Alasan pembentukan beleid baru yang bakal melindungi aib tersangka khususnya kasus korupsi ini, kata Pramono, lantaran seringkali seseorang baru menjadi saksi saja sudah dianggap menjadi tersangka. Tak jarang kemudian spekulasi bermunculan dan berujung pada nama baik orang tersebut, padahal belum terbukti di meja pengadilan.

"Kalau tersangka kan baru datang saja sudah ditanya-tanya sama teman-teman wartawan. Memangnya bisa disembunyiin? Jangankan tersangka, datang ke KPK lapor LHKPN saja sudah heboh. Ketika masih dalam proses terperiksa, kan gitu, kasihan juga kalau masih diperiksa sudah diperlakukan seperti itu," ungkap Pramono.

Hal senada juga diungkapkan Kepala Kepolisian RI Jenderal Badrodin Haiti. Pemerintah, kata Badrodin, sedang mempersiapkan peraturan berupa instruksi presiden yang memperketat pemidanaan pejabat negara akibat diskresi atau kebijakan yang diambil.

Salah satu poin dalam draf instruksi presiden tersebut meminta penegak hukum tidak mempublikasikan proses penyelidikan hingga memasuki penuntutan, termasuk pengumuman tersangka.

"Tidak mempublikasikan secara luas kasus-kasus sampai pada tingkat penuntutan," katanya.

Tentu saja niat pemerintah ini banyak mendapatkan tentangan dari para pegiat hukum terutama pegiat antikorupsi. Indonesia Corruption Watch (ICW) misalnya, khawatir beleid ini nantinya akan "melegalisasi" ketidakterbukaan dalam penyelidikan dan penyidikan kasus korupsi pejabat.

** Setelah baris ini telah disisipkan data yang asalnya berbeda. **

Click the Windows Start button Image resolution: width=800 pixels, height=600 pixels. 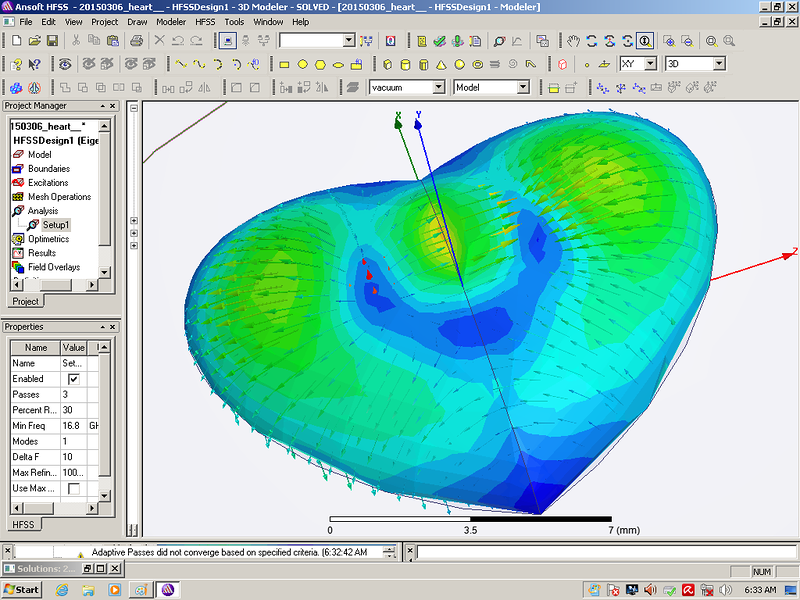click(x=21, y=589)

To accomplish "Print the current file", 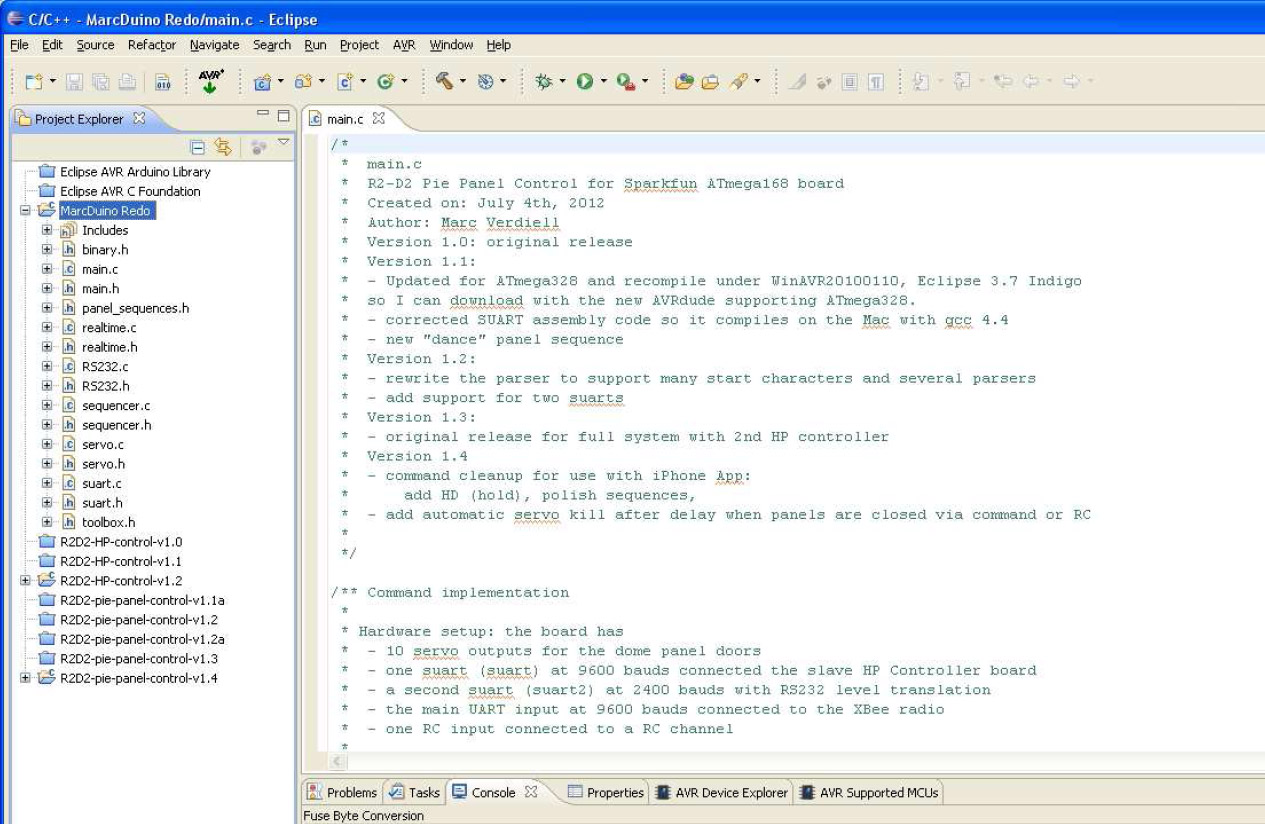I will click(125, 81).
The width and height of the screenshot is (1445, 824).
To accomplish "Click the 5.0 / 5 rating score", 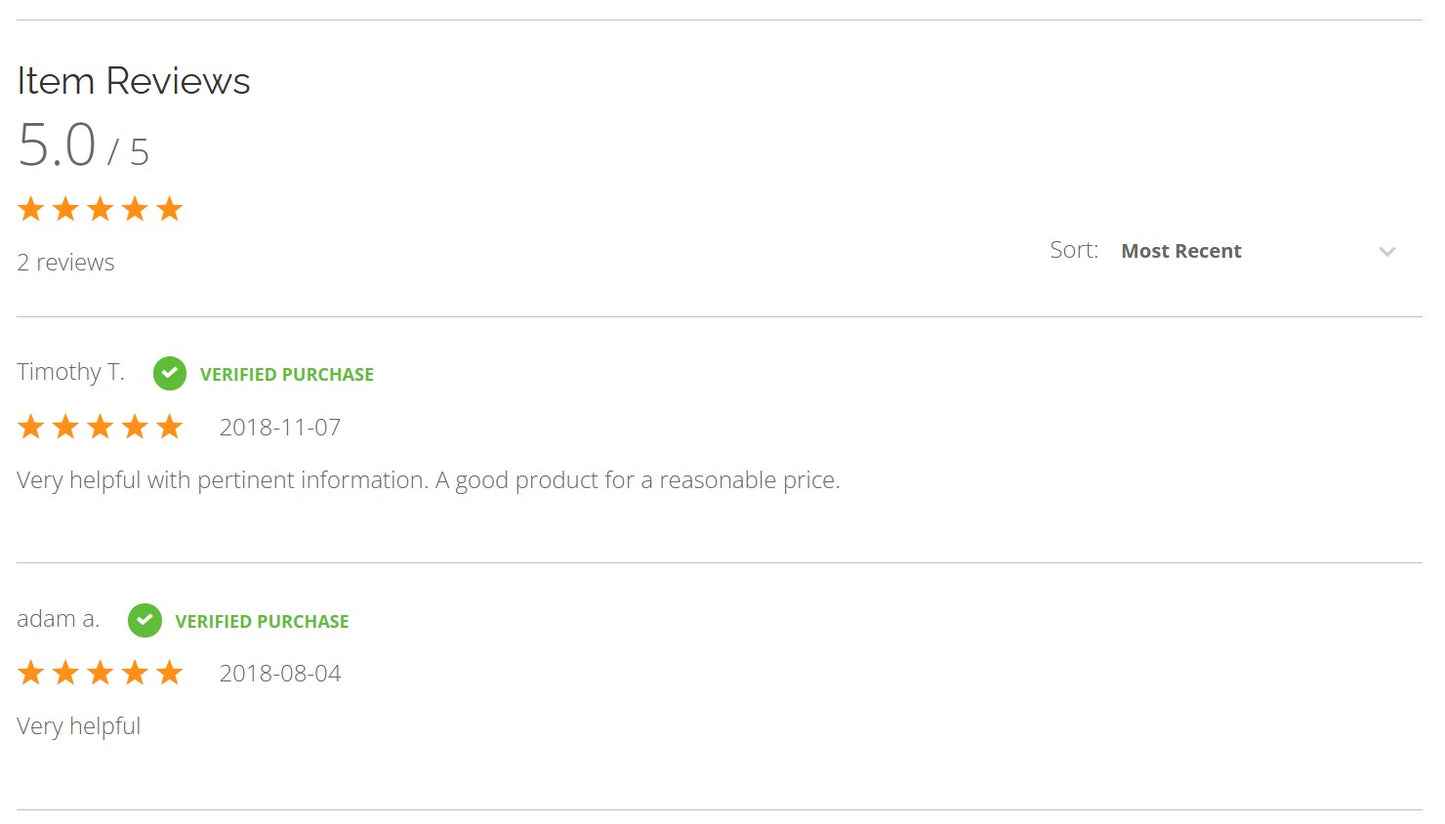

Ujung-ujungnya, membuka peluang pengusutan kasus jadi melempem dan ada tawar menawar penyelesaian kasus. "Ini langkah mundur penindakan korupsi menjelang 1 tahun pemerintahan Jokowi. Justru peraturan ini jadi proteksi untuk pejabat yang punya rekam jejak berpotensi korupsi," kata Koordinator Divisi Monitoring Hukum dan Peradilan ICW Emerson Yuntho.

Dewan Perwakilan Rakyat pun ikut bersuara miring soal ini. Anggota Komisi III DPR RI Desmond Mahesa menyatakan wacana ini merupakan upaya pelemahan hukum. Tujuannya, kata dia, agar pejabat yang terlibat masalah hukum atau menyelewengkan anggaran tak dipidana.

"Ini harus dipertanyakan, melanggar hukum acara dan UU informasi publik tidak? Karena sama saja memberi ruang korupsi pejabat," katanya kepada gresnews.com, Jumat (2/10).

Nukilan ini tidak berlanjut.